Here’s another example from the cosmetics industry.
Let’s say a cosmetic brand is interested in learning how African Americans use cosmetics.
If you were to begin your research by looking at sales data you could assume the use of cosmetics by this demographic is less than the general market if sales volumes are low. However, if you were to broaden the scope of your research to social, you would learn that this specific demographic discusses using cosmetics extensively online. But then why are sales low? Where is the discrepancy between sales data and social discussion?
In a particular research project I worked on to dig deeper into this topic, syndicated research didn’t tell us what social revealed, that in fact limitations of color matching was a major issue this demographic encounters. And they were taking to the web to discuss. Unless a brand specifically asks a question about color matching limitations in a traditional research survey or focus group, they would not hear about this product limitation that was affecting sales for a large demographic.

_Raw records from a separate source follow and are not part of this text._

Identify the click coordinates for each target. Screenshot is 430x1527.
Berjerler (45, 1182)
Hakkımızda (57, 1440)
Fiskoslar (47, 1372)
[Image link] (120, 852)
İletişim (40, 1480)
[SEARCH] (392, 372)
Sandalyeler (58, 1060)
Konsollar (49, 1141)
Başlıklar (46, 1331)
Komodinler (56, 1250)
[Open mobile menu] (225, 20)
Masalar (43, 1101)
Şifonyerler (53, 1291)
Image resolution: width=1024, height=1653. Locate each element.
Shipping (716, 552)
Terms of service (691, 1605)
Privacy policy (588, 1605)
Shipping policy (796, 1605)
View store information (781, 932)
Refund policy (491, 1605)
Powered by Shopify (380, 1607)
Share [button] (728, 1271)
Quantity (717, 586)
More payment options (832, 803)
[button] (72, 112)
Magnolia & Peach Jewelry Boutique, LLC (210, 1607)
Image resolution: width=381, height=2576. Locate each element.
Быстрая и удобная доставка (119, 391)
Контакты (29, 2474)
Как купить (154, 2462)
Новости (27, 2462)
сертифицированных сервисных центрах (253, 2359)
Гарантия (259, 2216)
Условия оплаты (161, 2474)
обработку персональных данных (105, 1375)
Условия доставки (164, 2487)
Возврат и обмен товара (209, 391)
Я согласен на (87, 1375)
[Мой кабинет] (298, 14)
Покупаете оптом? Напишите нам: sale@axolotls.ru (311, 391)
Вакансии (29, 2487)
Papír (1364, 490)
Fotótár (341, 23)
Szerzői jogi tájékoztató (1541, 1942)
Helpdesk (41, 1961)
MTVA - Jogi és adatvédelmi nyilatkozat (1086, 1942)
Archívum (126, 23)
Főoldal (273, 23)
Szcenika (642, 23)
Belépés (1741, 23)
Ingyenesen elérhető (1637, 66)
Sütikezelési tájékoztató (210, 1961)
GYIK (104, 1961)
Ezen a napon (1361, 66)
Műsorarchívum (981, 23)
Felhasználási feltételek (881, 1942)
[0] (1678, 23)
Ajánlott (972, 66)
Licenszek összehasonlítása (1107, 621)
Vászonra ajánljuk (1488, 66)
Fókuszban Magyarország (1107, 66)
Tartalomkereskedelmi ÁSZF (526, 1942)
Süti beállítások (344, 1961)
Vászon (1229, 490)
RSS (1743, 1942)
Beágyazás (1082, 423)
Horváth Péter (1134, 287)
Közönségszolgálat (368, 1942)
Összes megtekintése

When you see people are talking about makeup on social media, but the numbers are saying they’re not consuming this CPG (Consumer Product Good) product, you then have a starting point to address this through product R&D.
What you’re likely to find through social research is that this specific demographic of consumers is discussing the limitations of the product online, and simultaneously praising the brands and products that they are in fact using to fulfill their product needs by offering a wider range of shades to match skin tones.
All of these findings hold valuable insights. These insights can be the catalyst to product feature change (such as offering a wider variety of skin tone matching options in various cosmetics) increasing sales, building customer loyalty, and addressing a consumer need that will elevate your brand in the eyes of the consumer.